**Dataset excerpts**
────────────────────

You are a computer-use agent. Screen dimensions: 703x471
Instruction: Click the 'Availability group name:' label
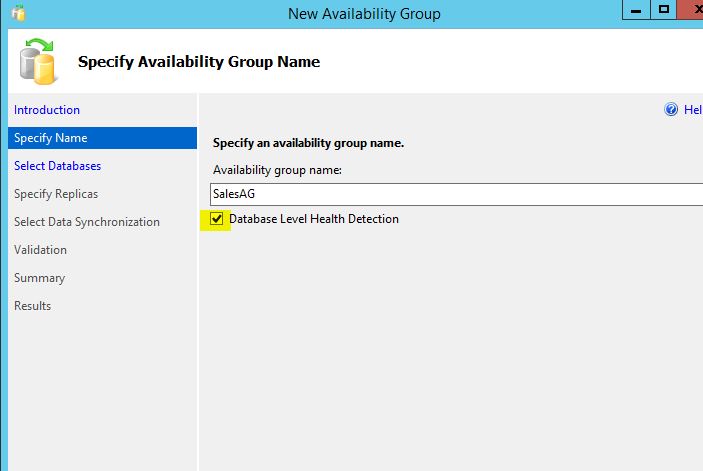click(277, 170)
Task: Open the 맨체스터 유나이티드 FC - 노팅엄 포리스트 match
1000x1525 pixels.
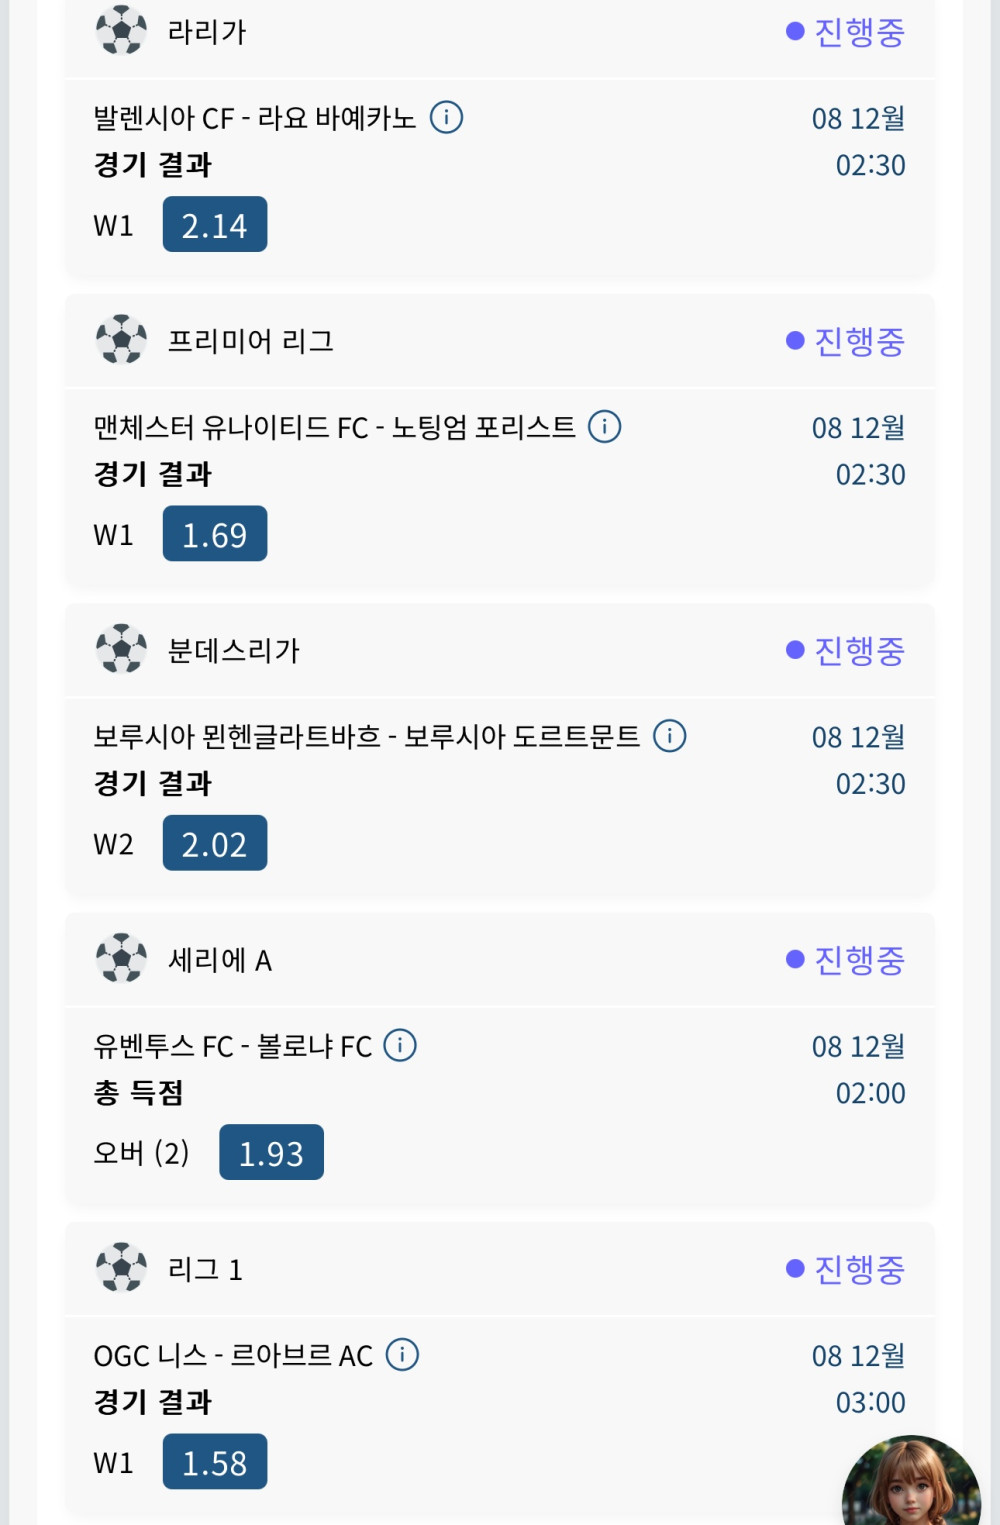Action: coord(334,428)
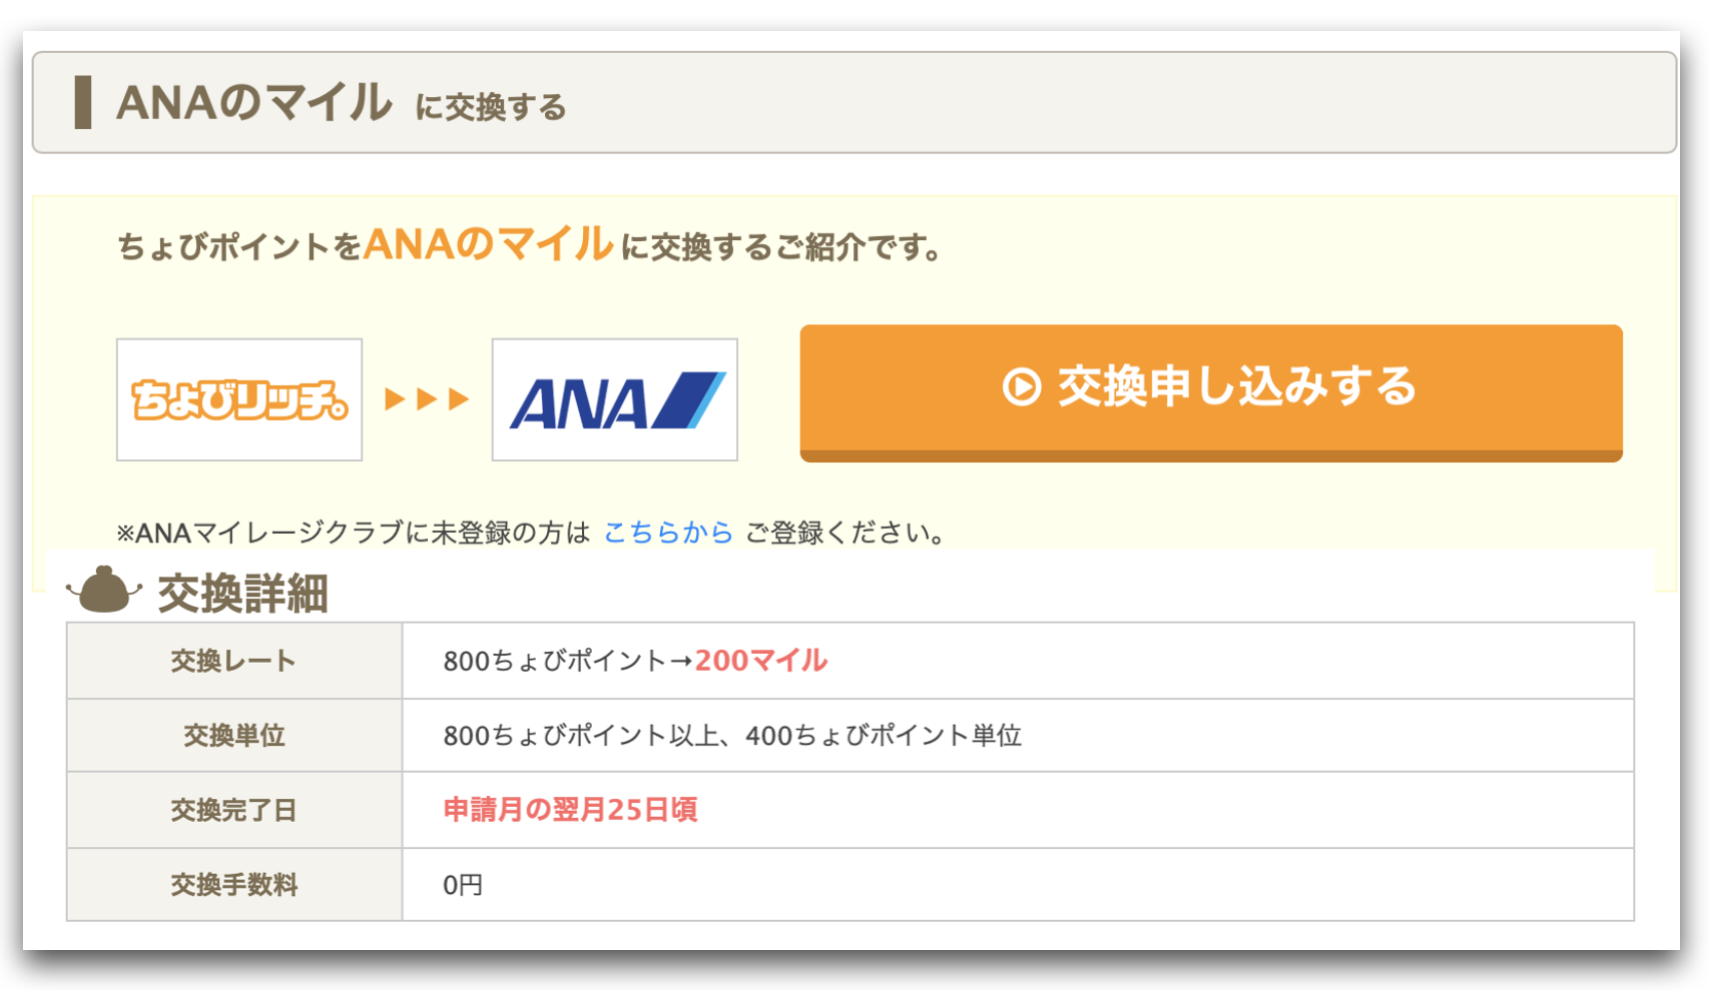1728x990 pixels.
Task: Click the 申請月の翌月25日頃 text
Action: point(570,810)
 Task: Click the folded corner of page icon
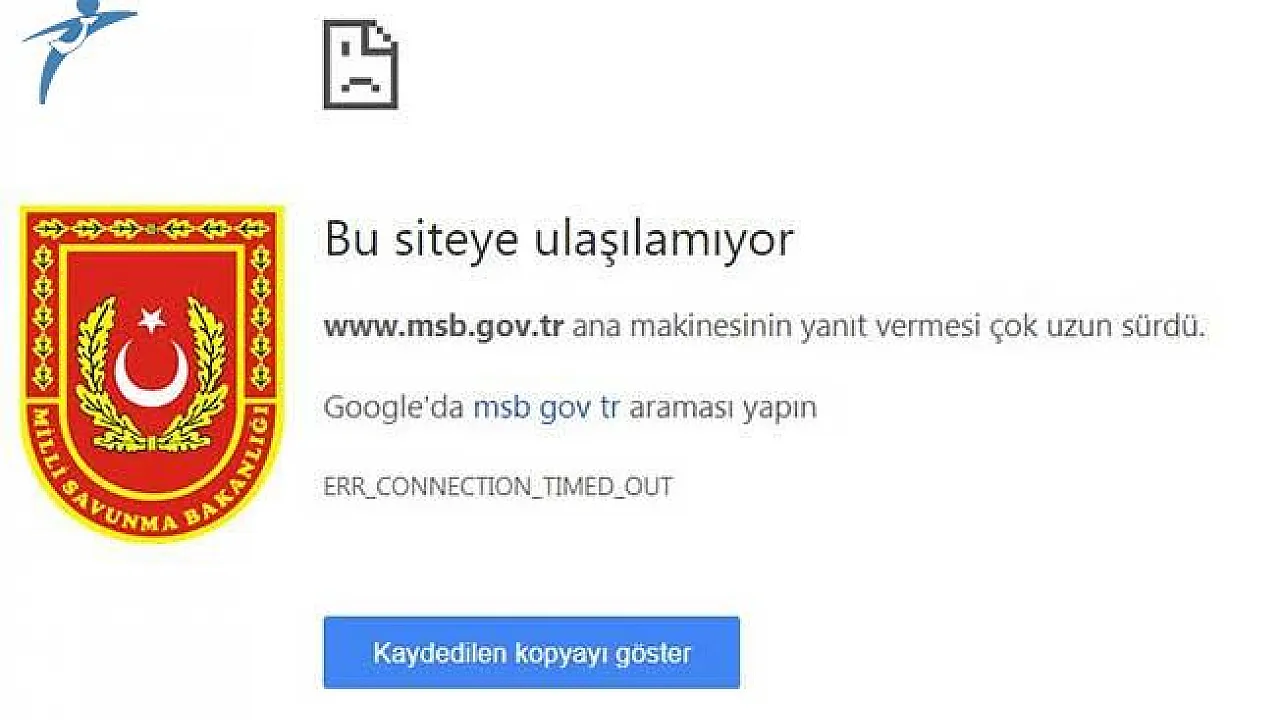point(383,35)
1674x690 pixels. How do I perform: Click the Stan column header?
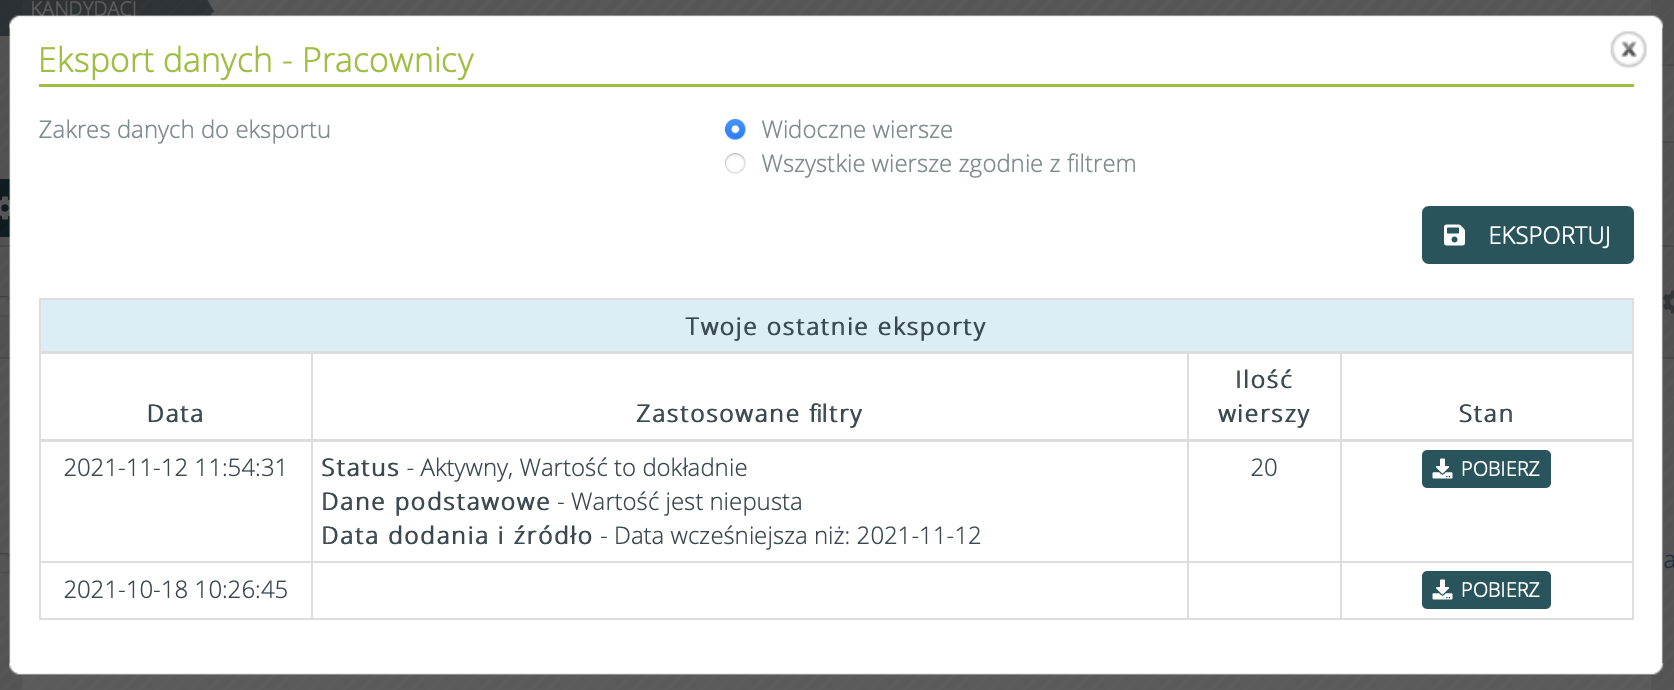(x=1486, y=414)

────────────────────

**What is asked**
Reproduce these lines word for word, omitting the pictures.

**Answer to this problem**
You are a computer-use agent. Screen dimensions: 703x471
Instruction: Click the 'Availability group name:' label
click(277, 170)
Task: Open the 맨체스터 유나이티드 FC - 노팅엄 포리스트 match
1000x1525 pixels.
Action: coord(334,428)
1728x990 pixels.
Task: Click the 申請月の翌月25日頃 text
Action: point(570,810)
 Task: Click the folded corner of page icon
point(383,35)
1674x690 pixels. How do I perform: Click the Stan column header?
(x=1486, y=414)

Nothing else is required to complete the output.